You are not going to learn as much from watching a good comedian as you will by watching a bad comedian.
You learn from mistakes – yours and others – not by watching perfection. And, in any case, you don’t want to copy another person’s version of perfection. You want to create your own perfect stage version of yourself.
Comedy cannot be taught because teaching implies rules and there are no rules if you want to be original.
If you follow the alleged ‘rules’, you will – by definition – be unoriginal.
But there is a major downside in wanting to be an original comedian.
Performing comedy is not a job for sane, well-rounded people.
It is a vocation for misfits.
If you don’t have something missing in your life – a great, gaping psychological hole eating away inside you – you won’t be an original comic.
You may be watchable, but you will not be great.
Comedians are masochists with a vocation.
If they are about to play a gig, they fear the audience may hate them. Yet they must play it.
If they have a great gig, they ‘know’ their next gig is unlikely to be as good. Yet they must play it.
If they play a bad gig, then they are confirmed in their suspicion that they are as shit as they feared they might be. Yet they have an emotional need to play the next gig.
Comedians are spurred on by their own insecurity rather than by their own self-confidence.

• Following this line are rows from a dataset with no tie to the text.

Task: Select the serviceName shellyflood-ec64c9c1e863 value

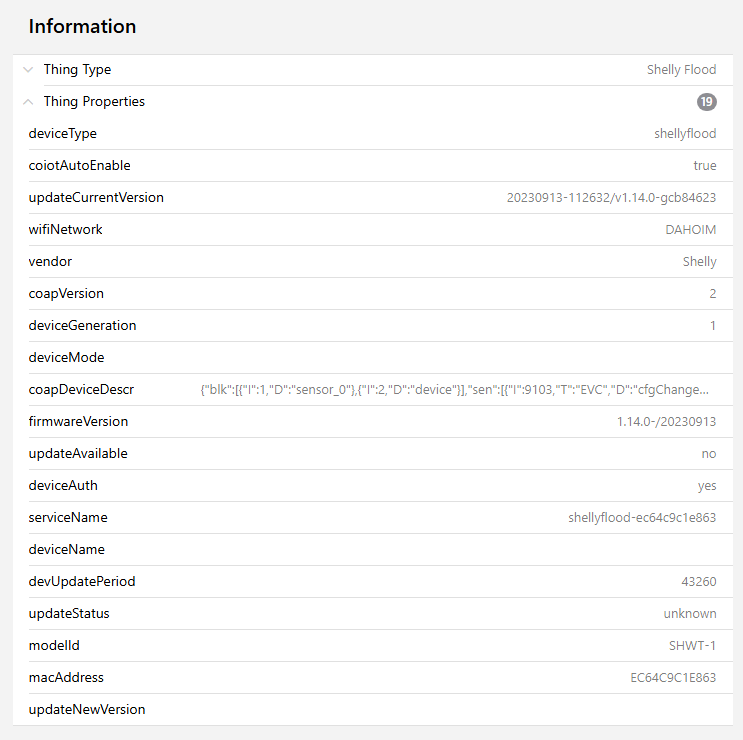Action: (x=642, y=518)
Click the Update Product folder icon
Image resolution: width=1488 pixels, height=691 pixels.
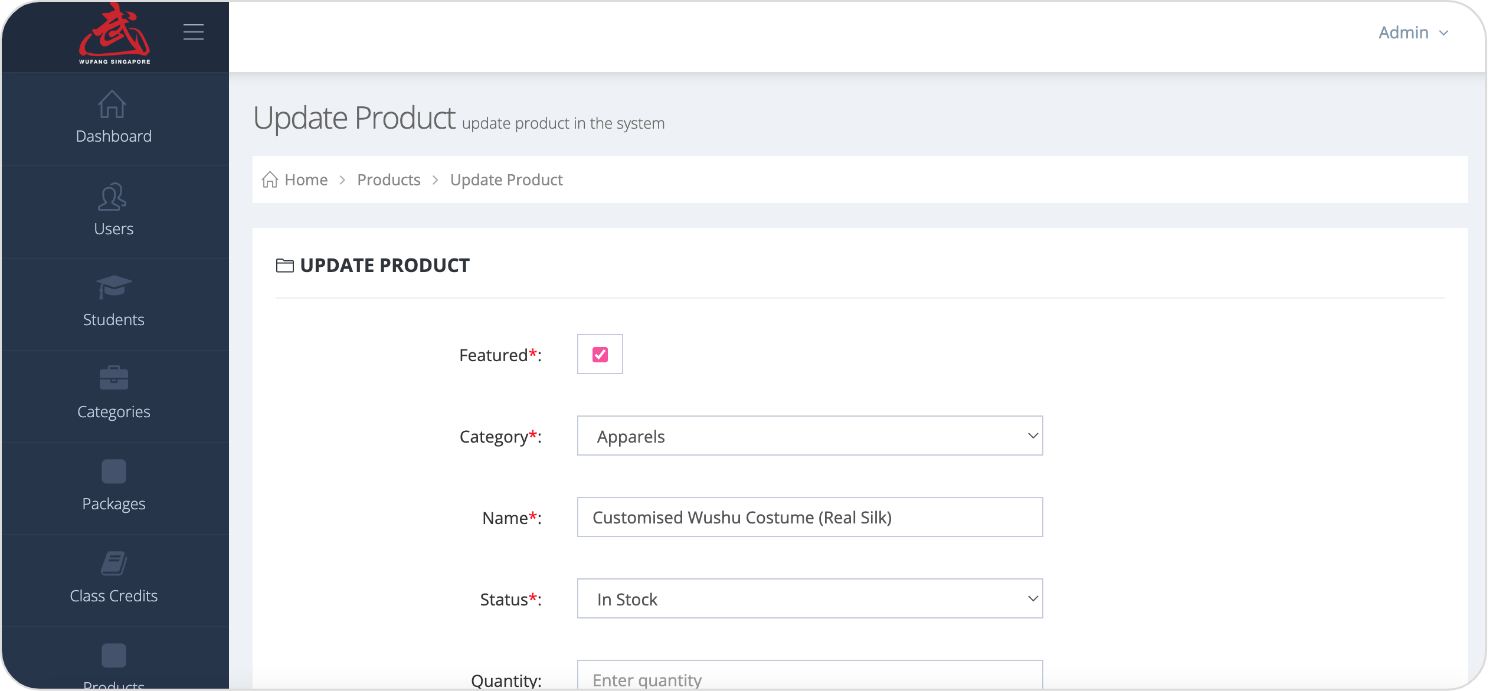point(285,266)
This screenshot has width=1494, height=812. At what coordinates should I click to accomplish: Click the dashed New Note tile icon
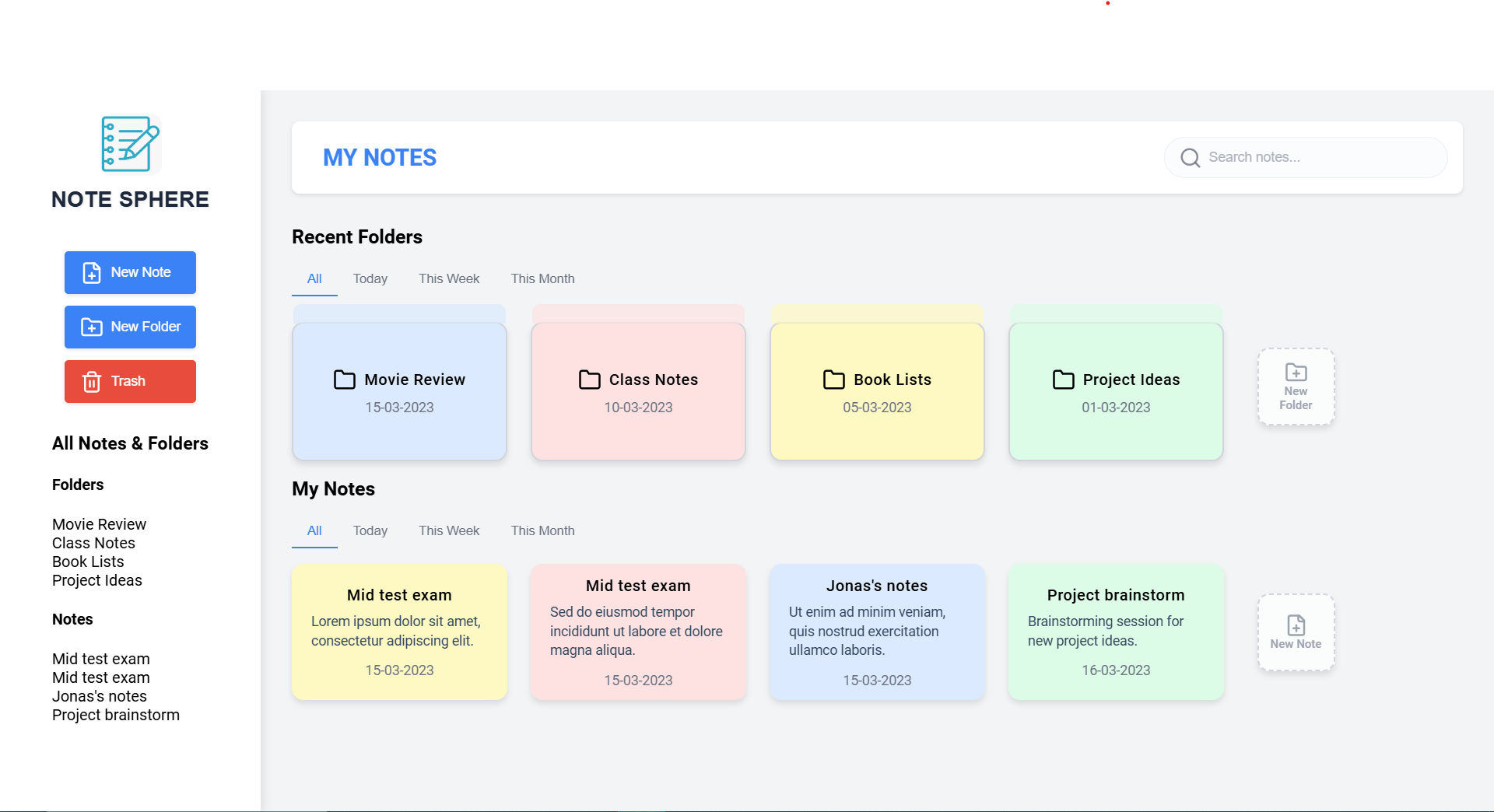point(1296,625)
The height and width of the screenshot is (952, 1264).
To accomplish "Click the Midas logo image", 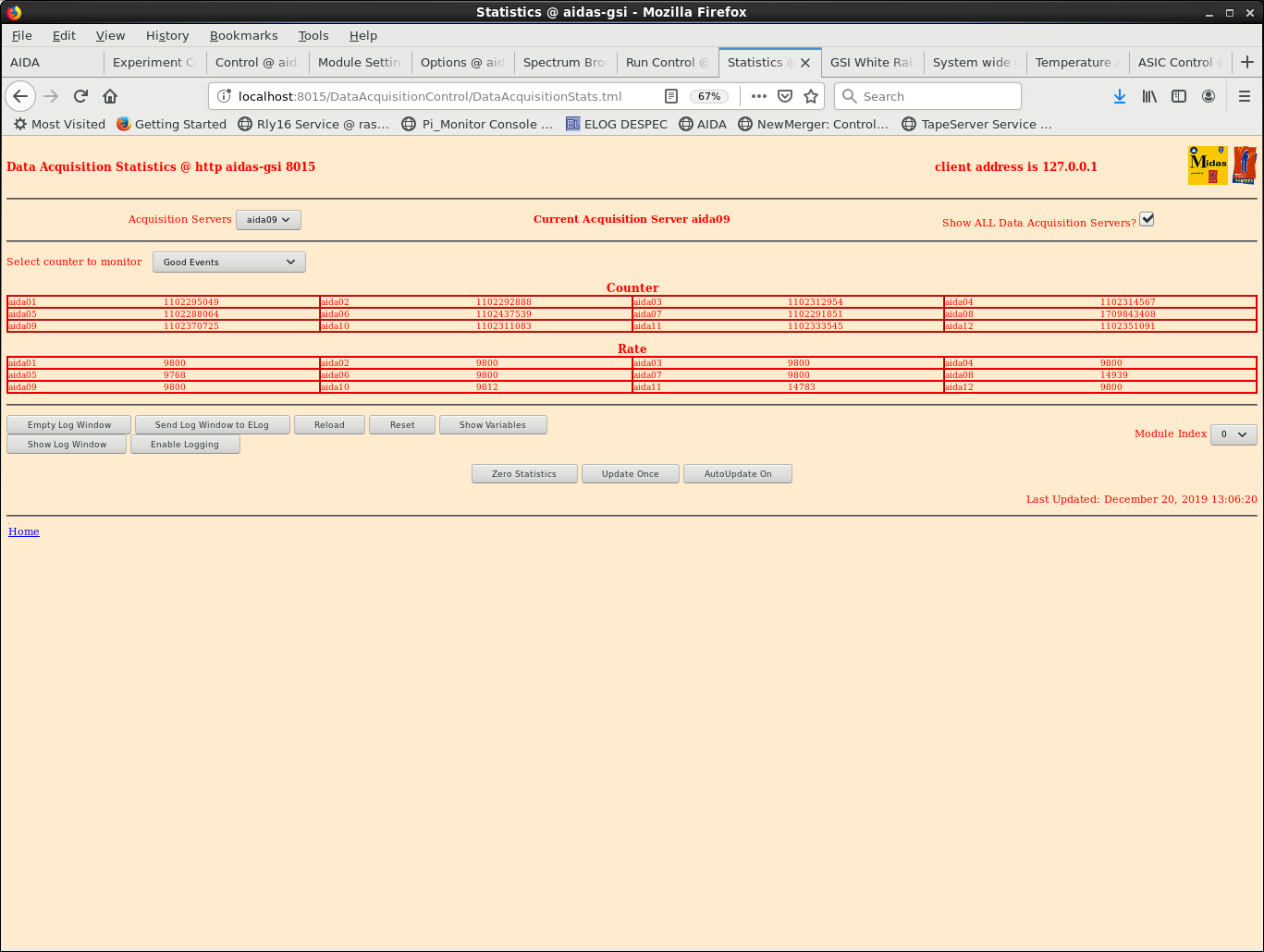I will [x=1207, y=165].
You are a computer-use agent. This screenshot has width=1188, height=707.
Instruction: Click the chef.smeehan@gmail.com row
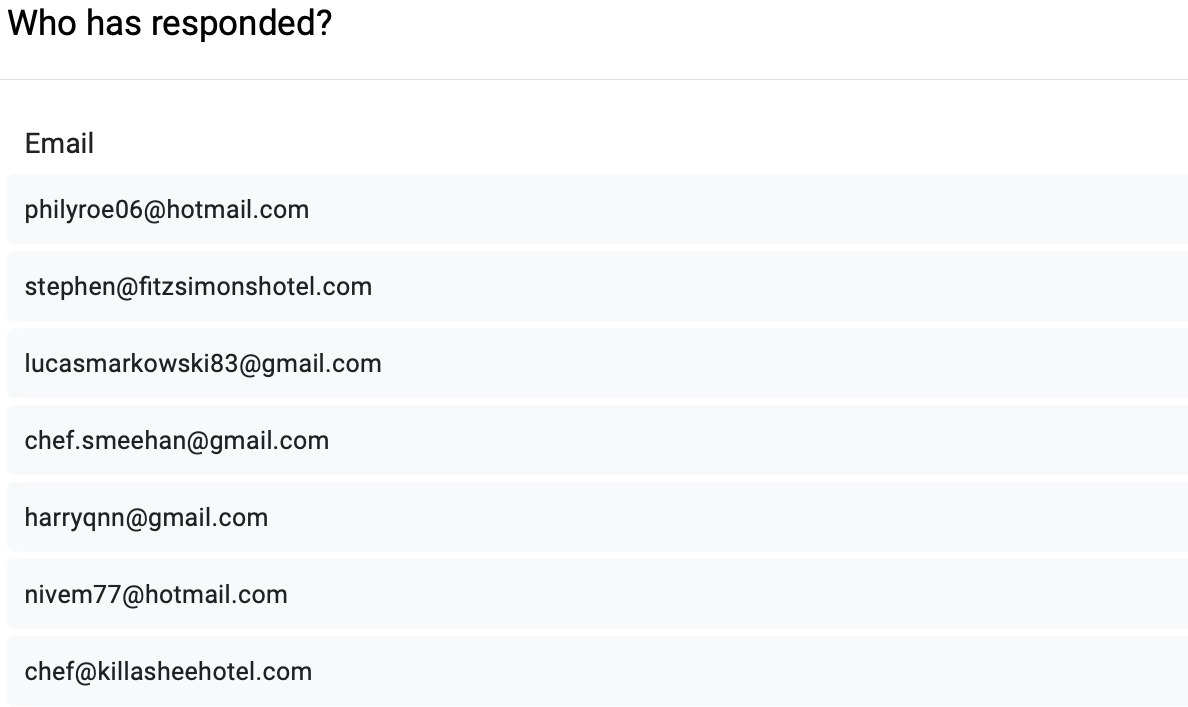[598, 440]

They want to get an ongoing objective reassurance from the audience that they are ‘good’ – likeable, loveable, creative.
They are insecure inside.
To overcome this, they want to control the audience to such an extent that each and every member of the audience will be unable to control his or her emotions.
That is the whole core of successful comedy.
Each and every member of the audience will be unable not to laugh.
Their bodies and souls and nervous system – their reactions – will be controlled by the performer.
To be successful as a comic, you have to feel incomplete and be lacking in self-confidence inside and, as a result, want to demonstrate to yourself your own ability to control others.
This has not necessarily any connection with financial success.
Comedy is a series of paradoxes.
If you follow the so-called rules, you will – by definition – be unoriginal and will not stand out from the crowd.
Yet, if you are too wildly original, you will not be accepted by the general middle-of-the-road crowd.
But what do I know?
I genuinely don’t care what people think of me. So I don’t have the soul or psychology of a performer.
All I know is…
There are no rules.
Though, of course, by saying that, I am stating an opinion as a certain fact.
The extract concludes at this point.